Recent studies have profiled the genome-wide binding of GATA2/3 (together with TFAP2A/C, which are collectively coined as the “trophectoderm four”) and MSX2 (together with its cofactors ARID1A and SMARCA4) in human TSCs by using ChIP-seq (Krendl et al. 2017; Hornbachner et al. 2021). Through reanalysis of these data, we demonstrate that GATA2/3 and MSX2 have substantially overlapped binding (Fig. 2D), and all these TFs and cofactors have enriched binding to MER41-enhancers in human TSCs (Fig. 2E; Supplemental Table S3). The majority (>60%) of 634 MER41-enhancers annotated for human TSC are bound by GATA3 and MSX2 (and its cofactors ARID1A and SMARCA4), as indicated by both overlapping analysis and heatmap visualization (Fig. 2F,G). The remaining TFs also have widespread binding to MER41-enhancers, even though of lower frequency (Fig. 2F,G). These results were further confirmed by manual inspection of a few representative loci, such as FBN2 and C1QTNF6 (Supplemental Fig. S13). Together, our integrative analyses identified several crucial trophoblast TFs, including GATA2/3 and MSX2, as putative regulators of MER41-enhancers in human TSCs.
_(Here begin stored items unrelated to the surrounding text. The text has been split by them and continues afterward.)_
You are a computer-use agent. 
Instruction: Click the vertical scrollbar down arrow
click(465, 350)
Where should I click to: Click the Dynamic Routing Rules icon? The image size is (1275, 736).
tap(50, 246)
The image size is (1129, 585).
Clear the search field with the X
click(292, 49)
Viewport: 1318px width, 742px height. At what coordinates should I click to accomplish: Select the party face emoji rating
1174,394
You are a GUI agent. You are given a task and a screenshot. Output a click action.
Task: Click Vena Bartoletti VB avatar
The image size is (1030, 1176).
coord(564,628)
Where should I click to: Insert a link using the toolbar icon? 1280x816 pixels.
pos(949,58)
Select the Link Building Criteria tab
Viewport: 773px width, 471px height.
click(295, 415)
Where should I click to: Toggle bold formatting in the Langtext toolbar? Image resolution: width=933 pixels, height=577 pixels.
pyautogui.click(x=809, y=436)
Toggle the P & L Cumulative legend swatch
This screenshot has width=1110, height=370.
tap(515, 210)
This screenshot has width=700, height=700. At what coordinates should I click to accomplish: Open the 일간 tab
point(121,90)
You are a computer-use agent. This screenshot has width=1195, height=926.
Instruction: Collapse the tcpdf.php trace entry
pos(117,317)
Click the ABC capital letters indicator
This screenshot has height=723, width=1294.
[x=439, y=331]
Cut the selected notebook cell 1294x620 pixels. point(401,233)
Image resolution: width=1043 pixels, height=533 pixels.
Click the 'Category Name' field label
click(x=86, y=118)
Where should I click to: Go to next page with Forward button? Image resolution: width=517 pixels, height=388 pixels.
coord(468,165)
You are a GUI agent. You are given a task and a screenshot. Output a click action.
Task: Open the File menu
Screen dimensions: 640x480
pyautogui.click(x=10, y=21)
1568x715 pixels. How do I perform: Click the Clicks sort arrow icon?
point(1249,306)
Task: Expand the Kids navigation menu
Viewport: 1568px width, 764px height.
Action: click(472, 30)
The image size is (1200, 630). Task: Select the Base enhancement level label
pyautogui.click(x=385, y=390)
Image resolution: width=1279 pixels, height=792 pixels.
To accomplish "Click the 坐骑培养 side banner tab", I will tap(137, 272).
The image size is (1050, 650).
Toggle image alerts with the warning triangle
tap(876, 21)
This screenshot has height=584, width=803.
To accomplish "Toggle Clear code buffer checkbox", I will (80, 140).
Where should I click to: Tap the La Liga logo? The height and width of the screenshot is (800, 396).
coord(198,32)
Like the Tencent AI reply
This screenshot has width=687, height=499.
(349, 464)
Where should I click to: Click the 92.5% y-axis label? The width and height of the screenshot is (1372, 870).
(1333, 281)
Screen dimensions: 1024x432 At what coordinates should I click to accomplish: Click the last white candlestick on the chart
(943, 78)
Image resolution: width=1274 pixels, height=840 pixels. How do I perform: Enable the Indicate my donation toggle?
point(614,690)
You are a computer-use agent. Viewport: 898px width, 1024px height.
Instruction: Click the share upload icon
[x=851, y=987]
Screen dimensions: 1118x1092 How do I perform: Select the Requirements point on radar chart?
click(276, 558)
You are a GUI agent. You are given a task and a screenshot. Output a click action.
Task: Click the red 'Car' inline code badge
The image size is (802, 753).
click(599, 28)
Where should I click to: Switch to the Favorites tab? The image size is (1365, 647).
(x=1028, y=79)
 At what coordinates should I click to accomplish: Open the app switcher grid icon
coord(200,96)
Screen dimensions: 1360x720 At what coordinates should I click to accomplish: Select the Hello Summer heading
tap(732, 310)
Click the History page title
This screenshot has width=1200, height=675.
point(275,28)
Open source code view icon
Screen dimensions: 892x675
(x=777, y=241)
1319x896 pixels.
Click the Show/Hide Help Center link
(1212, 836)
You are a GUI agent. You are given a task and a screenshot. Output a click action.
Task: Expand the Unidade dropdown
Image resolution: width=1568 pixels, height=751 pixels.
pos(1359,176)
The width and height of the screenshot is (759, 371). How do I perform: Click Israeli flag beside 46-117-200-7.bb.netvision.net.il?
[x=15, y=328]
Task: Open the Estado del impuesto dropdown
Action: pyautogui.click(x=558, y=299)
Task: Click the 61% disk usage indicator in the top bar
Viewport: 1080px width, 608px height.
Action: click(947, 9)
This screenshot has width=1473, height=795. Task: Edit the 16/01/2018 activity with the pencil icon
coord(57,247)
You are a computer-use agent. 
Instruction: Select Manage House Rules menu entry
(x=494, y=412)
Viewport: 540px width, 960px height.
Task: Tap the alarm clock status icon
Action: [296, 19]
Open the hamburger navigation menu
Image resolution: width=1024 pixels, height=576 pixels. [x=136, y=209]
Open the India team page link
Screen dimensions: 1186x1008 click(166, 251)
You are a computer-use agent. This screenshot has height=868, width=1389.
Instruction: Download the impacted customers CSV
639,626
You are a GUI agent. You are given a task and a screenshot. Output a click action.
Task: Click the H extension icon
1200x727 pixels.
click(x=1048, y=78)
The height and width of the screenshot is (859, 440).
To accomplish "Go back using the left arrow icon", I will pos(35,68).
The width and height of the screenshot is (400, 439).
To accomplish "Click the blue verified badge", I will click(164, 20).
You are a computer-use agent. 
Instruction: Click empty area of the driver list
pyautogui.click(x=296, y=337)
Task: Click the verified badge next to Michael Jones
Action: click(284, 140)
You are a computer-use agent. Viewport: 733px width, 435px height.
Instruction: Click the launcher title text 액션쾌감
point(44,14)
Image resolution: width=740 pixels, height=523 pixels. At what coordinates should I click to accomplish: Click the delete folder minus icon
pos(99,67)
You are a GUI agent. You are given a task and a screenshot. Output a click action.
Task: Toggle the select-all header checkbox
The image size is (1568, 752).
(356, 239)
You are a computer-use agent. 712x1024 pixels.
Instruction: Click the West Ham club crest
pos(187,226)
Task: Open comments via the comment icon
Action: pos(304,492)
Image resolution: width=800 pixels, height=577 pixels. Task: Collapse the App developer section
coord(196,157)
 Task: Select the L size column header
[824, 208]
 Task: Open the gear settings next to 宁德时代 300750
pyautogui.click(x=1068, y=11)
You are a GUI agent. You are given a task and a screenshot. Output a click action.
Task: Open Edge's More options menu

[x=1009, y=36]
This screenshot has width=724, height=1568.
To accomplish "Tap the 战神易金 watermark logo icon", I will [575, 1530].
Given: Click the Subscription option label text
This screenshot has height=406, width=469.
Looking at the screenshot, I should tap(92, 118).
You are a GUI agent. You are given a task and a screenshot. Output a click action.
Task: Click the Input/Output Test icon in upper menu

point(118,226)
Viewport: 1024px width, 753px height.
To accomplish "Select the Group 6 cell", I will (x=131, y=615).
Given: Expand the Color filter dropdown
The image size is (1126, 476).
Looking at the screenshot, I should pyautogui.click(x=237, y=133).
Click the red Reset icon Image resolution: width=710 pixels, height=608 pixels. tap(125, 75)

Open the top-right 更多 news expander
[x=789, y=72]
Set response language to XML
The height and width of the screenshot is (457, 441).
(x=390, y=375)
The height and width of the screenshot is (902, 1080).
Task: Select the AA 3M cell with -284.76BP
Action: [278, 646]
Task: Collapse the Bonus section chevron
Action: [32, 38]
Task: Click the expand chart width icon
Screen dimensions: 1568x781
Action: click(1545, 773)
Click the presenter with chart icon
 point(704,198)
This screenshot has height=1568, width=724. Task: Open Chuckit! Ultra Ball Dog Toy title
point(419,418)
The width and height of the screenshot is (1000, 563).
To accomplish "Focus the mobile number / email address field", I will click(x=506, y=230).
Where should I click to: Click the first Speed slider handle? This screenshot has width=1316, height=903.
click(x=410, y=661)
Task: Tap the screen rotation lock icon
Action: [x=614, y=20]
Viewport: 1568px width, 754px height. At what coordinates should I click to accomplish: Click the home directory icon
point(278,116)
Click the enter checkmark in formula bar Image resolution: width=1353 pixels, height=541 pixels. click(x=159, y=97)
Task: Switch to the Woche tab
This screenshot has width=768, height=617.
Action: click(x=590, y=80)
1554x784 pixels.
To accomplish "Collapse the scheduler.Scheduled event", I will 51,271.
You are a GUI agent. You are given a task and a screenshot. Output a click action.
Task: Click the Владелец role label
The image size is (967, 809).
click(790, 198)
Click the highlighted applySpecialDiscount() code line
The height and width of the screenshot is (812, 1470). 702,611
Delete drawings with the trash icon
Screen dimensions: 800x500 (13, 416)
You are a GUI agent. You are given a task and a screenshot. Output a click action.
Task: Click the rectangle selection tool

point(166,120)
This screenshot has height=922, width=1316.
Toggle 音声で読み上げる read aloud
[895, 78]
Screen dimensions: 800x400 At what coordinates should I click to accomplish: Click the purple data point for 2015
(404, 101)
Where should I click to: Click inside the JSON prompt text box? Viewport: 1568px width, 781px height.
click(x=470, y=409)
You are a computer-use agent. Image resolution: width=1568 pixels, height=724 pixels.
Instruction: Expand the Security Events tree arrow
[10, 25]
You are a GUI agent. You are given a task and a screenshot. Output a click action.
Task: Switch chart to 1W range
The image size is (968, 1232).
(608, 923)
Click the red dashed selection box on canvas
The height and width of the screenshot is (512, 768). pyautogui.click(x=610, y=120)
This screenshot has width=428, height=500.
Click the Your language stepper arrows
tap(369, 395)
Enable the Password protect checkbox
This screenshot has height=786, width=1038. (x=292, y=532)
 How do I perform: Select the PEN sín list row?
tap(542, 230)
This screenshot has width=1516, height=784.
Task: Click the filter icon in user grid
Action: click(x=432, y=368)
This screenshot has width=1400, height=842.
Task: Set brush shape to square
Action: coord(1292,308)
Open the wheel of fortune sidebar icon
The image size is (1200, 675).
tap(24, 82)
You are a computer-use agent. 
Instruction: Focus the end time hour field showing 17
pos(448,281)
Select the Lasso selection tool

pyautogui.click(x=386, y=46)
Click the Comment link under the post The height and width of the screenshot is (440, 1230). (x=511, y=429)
Direct comparison of MER41-enhancers that are constitutively active or IFN-stimulated in human TSCs

Intrigued by previous findings that MER41 elements facilitate the evolution of lineage-specific enhancers that are either constitutively activated in normal placenta (Sun et al. 2021) or interferon-stimulated in different human cells (Chuong et al. 2016), we directly compared between placenta- and immune-related MER41-enhancers using human TSC as model. For this purpose, we performed transcriptomic and epigenomic (H3K27ac) profiling of human TSCs with or without interferon gamma (IFNG) stimulation (Supplemental Table S1). As expected, IFNG stimulates hundreds of genes in human TSCs that are highly associated with immune response (Supplemental Fig. S14). We next determined thousands of IFN-stimulated enhancers (Supplemental Fig. S15) and further examined their overlap with MER41 subfamilies. Although MER41A/B/C are enriched with similar folds within constitutively active enhancers, MER41B is enriched within IFN-stimulated enhancers to a higher degree (Fig. 3A). Impressively, the constitutively active enhancers, in contrast to IFN-stimulated ones, are indeed unresponsive to IFN stimulation (Fig. 3B,C; Supplemental Table S4), and closer inspection of representative loci adjacent to FBN2 and AIM2 confirmed their distinct IFN response (Fig. 3D,E). As expected, the motifs for GATA3 and STAT1 are enriched within constitutively active and IFN-stimulated MER41-enhancers, respectively (Fig. 3F). Accordingly, GATA2/3, MSX2, and cofactors bind the constitutively active group with higher frequency and intensity (Fig. 3G,H), and in contrast, immune TFs including STAT1 and IRF1 prefer to bind IFN-stimulated enhancers based on the data for multiple human cell types (Supplemental Fig. S16), which partly explains why one group of MER41-enhancers are IFN-stimulated whereas the other group is constitutively activated in human TSCs. Together, substantial differences regarding the subfamilies and TF binding exist between the placenta- and immune-related MER41-enhancers, suggesting the functional divergence of MER41 elements during evolution.

Figure 3.

Figure 3.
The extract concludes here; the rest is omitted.